Britney Spears vuelve a estar en el punto de mira tras el estreno del documental Framing Britney Spears de la plataforma Hulu y el New York Times.

La película hace un recorrido por la vida de la estrella del pop, desde su infancia en Kentwood hasta el acoso que sufrió por parte de los medios de comunicación o sus problemas con las drogas y los paparazzi.

Pero el punto más polémico es el relativo a su tutela, que le corresponde desde 2008 a su padre, Jamie Spears, y que le otorga legalmente el derecho a gestionar su carrera, su atención médica y sus finanzas, incluidos los pequeños gastos personales.

El acuerdo legal –que está en el centro del movimiento #FreeBritney– comenzó tras una serie de crisis mentales públicas por las que se acabó designando a su padre como su tutor al determinar el juez que ella no estaba capacitada para tomar sus propias decisiones.

Ahora, la cantante lucha por retirarle a su progenitor todos los poderes que ejerce sobre ella y sus bienes. “Mi cliente me ha informado de que tiene miedo de su padre”, declaró el abogado de Spears, Samuel D. Ingham, en el tribunal en noviembre, tal y como publicó Associated Press. “No volverá a actuar si su padre está a cargo de su carrera”.

#FreeBritney

Los seguidores de la estrella de los 90 piden que sea liberada de la tutela legal a la que lleva 12 años sometida, primero bajo el poder de su padre y después de su administradora, Jodi Montgomery.

12 años en los que la artista ha producido cuatro discos y tres grandes giras por lo que muchos creen que se trata más de un abuso y explotación a la cantante que una ayuda para salvaguardar su salud mental.

Es a partir de ese momento cuando surge una movilización para apoyar a Britney, ya no solo entre sus fans, también se han sumado a la causa personaliades como Miley Cyrus, Paris Hilton o Sarah Jessica Parker, entre otros.

Desde el estreno del documental, el 5 de febrero, el hashtag #FreeBritney se ha utilizado en 251.291 tuits, un aumento del 377% con respecto al periodo de cuatro días posterior al estreno, según la empresa de análisis ListenFirst.

Spears, por ahora, no se ha pronunciado al respecto y tan solo ha tuiteado:”Recordad, no importa lo que creamos saber sobre la vida de una persona, no es nada comparado con la persona real que vive detrás de la lente!!!!”.

Un patrimonio de 60 millones de dólares

Forbes estima que el patrimonio Britney  está valorado en unos 60 millones de dólares. Según los documentos judiciales revisados por la revista el año pasado mostraron que Spears tiene 56,5 millones de dólares invertidos en varias cuentas, negocios y bienesmuebles, mientras que el resto está en efectivo.

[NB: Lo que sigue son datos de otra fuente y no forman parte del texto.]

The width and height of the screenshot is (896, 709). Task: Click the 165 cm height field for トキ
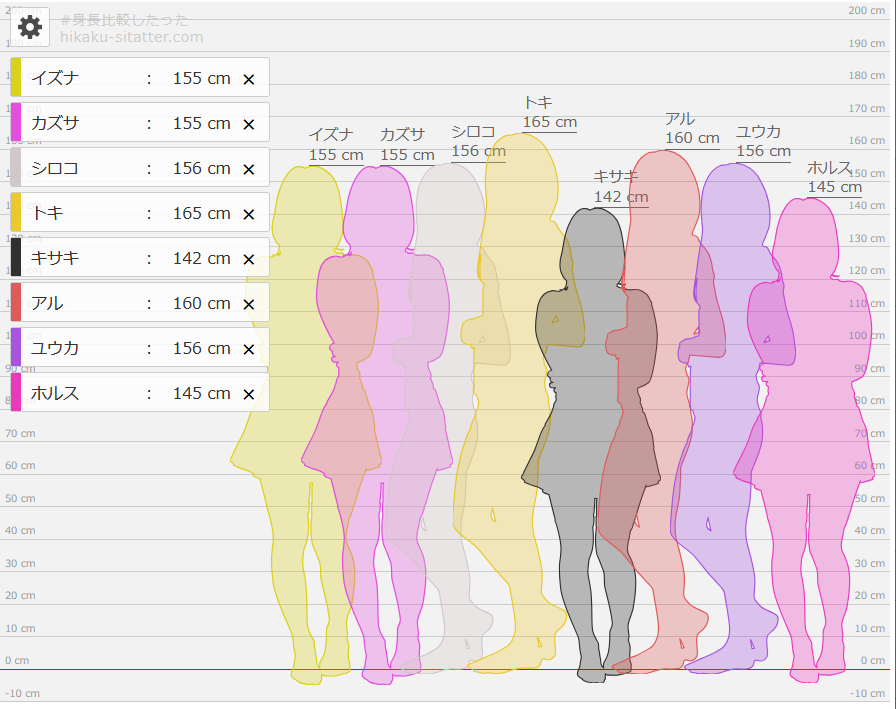(x=201, y=213)
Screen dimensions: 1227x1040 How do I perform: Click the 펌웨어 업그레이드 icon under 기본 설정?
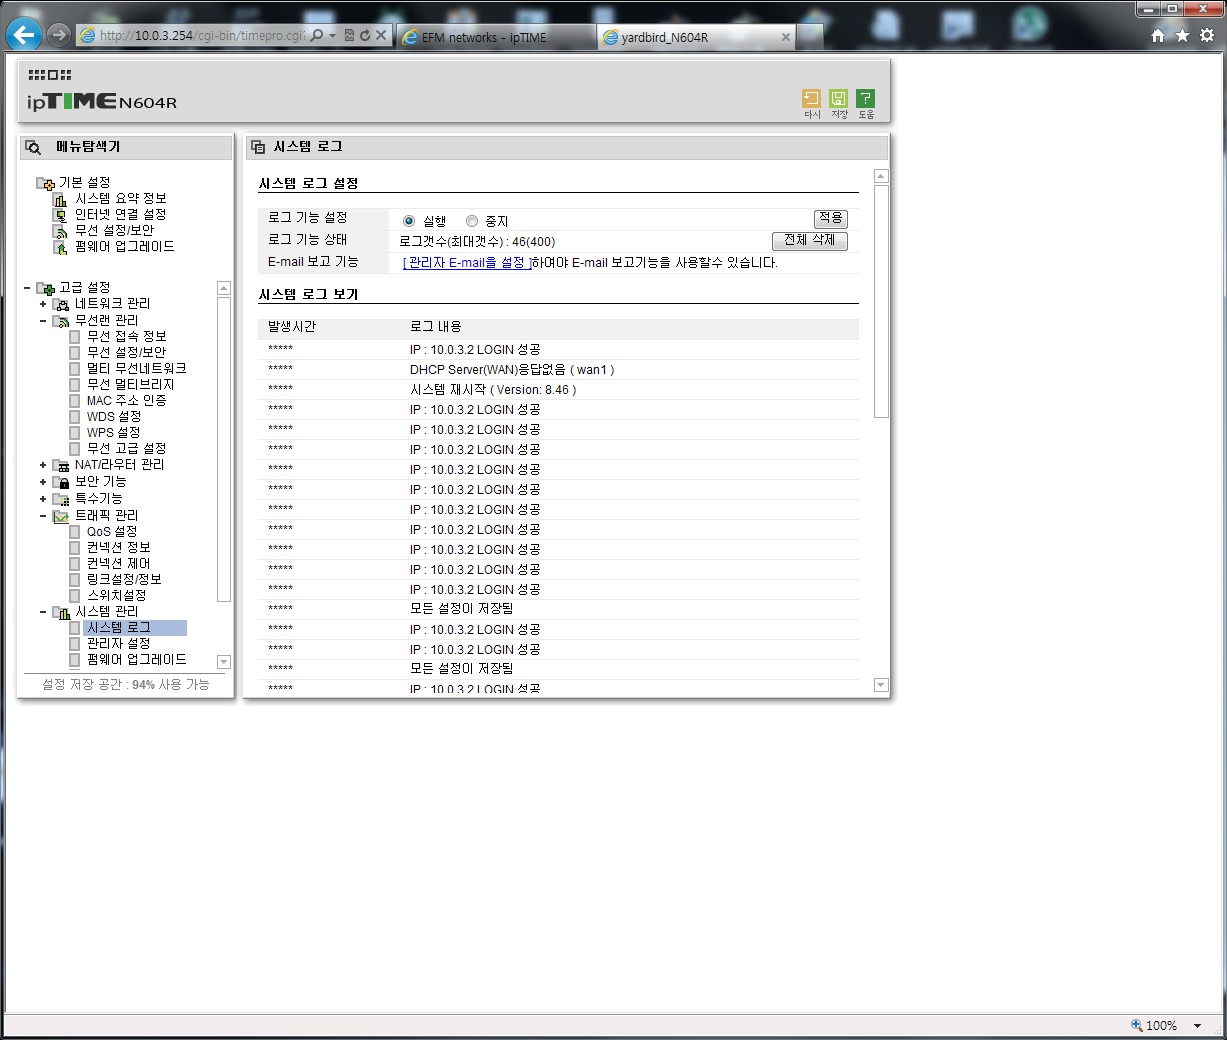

Ese dinero lo consiguió gracias a su lucrativa carrera de tres décadas como estrella del pop. Según Billboard, ha vendido casi 150 millones de discos en todo el mundo.

No solo eso. A los discos y los programas hay que sumarle las giras mundiales que la superestrella realizó a lo largo de su carrera: un total de 10 por las que le llegaron a pagar cifras de hasta siete números en cada concierto.

En las Vegas, donde estuvo cuatro años, recaudó 13,7 millones de dólares, según Caesars Entertainment. Los acuerdos de licencia y patrocinio, incluida su línea de perfumes Fantasy, le hicieron sumar a esas astronómicas cifras varios millones más.

En total, según Forbes, ha ganado más de 30 millones de dólares durante ocho de los últimos 20 años, de los cuales solo se embolsa un pequeño porcentaje.

Se calcula que el 25% de sus ingresos brutos van destinados a agentes, managers y abogados; una vez pagados, al menos el 40% restante termina en impuestos locales y federales.

Además, cada año paga medio millón de dólares de manutención a su ex marido, Kevin Federline, y su padre cobra el 1,5% de los ingresos brutos de la residencia de Las Vegas, lo que reduce sus ingresos.

Mas los millones que desembolsado en honorarios legales relacionados con los juicios de su tutela que no tienen pinta de terminas (por el momento).